Flash vs. The Riddler, who ya got? Most would say The Flash, but the last issue seemed to suggest the Riddler is going to kill him easy peasy. Is it good?
Flash #52 (DC Comics)
The official DC summary of this issue reads:
The Riddler has seized control of Central City. If The Flash moves, he’ll put everyone he loves in mortal danger. To save the city—and himself—he’ll need help from the unlikeliest of allies.
Why does this book matter?
This is our last pre Rebirth Flash stories so we might as well soak it in because things could be changing quite a bit soon. There are going to be more Flashes anyway, so better to soak in Barry while he’s center stage!
Fine, you have my attention. What’s good about it?
While I’m still unconvinced the stakes were ever raised enough for Flash to turn himself in and even take off his mask to reveal his identity this issue effectively brings a solid conclusion to the Riddler story. Flash gets some much needed help from the Rogues and their teamwork is a site to see. New developments with two of Flash’s villains brings their stories forward a bit too. Writer Van Jensen also manages to clean up the whole identity reveal bit in a somewhat clever way.
This plan seems rocky.
The art by Jesus Merino is quite good this issue – better than the last – with Flash and the Rogues looking particularly sharp. The clothing is particularly detailed, especially in Captain Cold’s costume – and Flash looks great too. The explosions and electricity flowing off Flash look vibrant. Maybe I’m crazy but I got some Neal Adams vibes with a few panels too – maybe it’s the tight inking – but there’s definitely an old school vibe in some of these panels.
It can’t be perfect can it?
Once again I can’t understand why Flash would give up so easily. To make matters worse the issue opens with Flash on his knees grimacing as a guillotine is about to chop his head off. I mean, seriously DC? You’ve roughly turned Flash into a complete coward who gives up in this two issue story arc. While its fun to see him get help from the Rogues I’m not sure that helps his cause either. The threat the Riddler poses is a real one, but I can’t shake the feeling there are a hundred ways Flash could resolve this pesky issue in a much faster and cleaner way.

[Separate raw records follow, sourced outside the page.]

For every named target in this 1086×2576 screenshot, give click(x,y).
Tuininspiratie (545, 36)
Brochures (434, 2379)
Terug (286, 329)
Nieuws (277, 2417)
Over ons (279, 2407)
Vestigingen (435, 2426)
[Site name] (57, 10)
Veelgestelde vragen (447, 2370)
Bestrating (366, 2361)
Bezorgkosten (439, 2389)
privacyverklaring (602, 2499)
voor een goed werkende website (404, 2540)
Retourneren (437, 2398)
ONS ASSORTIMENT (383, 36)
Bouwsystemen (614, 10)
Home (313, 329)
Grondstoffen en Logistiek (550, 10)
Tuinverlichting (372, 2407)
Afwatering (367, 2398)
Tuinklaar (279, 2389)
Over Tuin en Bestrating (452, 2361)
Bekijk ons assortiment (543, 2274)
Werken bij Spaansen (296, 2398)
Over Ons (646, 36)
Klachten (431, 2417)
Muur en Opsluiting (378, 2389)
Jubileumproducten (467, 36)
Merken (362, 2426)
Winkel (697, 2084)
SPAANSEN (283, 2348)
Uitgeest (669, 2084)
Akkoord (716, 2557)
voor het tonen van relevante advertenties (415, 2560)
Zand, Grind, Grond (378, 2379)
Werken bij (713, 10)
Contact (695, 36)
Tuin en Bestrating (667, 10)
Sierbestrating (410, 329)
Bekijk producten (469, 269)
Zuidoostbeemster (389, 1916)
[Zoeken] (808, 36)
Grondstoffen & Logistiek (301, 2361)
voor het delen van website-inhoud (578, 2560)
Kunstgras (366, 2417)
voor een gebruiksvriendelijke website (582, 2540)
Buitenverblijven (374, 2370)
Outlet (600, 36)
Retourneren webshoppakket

It’s nice to see Wally again since we’ll be seeing a lot more of him soon, but his inclusion in this issue is laughable at best. He claims he can’t watch Flash die, but then proceeds to do a rather minimal thing that somehow works. I’m not sure how he knows his actions will actually help Flash and there’s no way of him knowing if it worked either. It does, of course, but we don’t see Wally again so you have to assume he assumed it worked. How heroic of you. On top of that the fact that The Riddler falls for it makes him look like a buffoon.
Why do you look so scared Flash?
The book ends in a rather cheesy way too – much like Neal Adam’s current Coming of the Supermen series – as Flash dispels the villain’s weapons in a single splash page. The splash looks great, but I don’t think it conveys just how many robots he’d have to destroy to beat The Riddler. It all ends from there with Flash grinning like an idiot and going for a run. It’s so darn cheesy I did a double take, but heck maybe some folks like their comics like this.
Ultimately The Riddler is underused or maybe even misused in this two part story too. For a guy calling himself The Riddler he’s rather lacking with the riddles. He’s basically a bad guy controlling drones whose entire motivation is to just show the world he can beat a bad guy. Stick any villain in this role – though make sure they’re brainless and lacking with aspirations – and it’d work. For a comic using a rather clever villain it’s sorely lacking clever writing/scenarios.
Is It Good?
Flash #52 manages to ameliorate the last issue’s gaffes with some exciting hero-villain team up action. I can’t say Flash or the Riddler come off as very strong or interesting though, but if you like classic superhero stories you’ll dig this.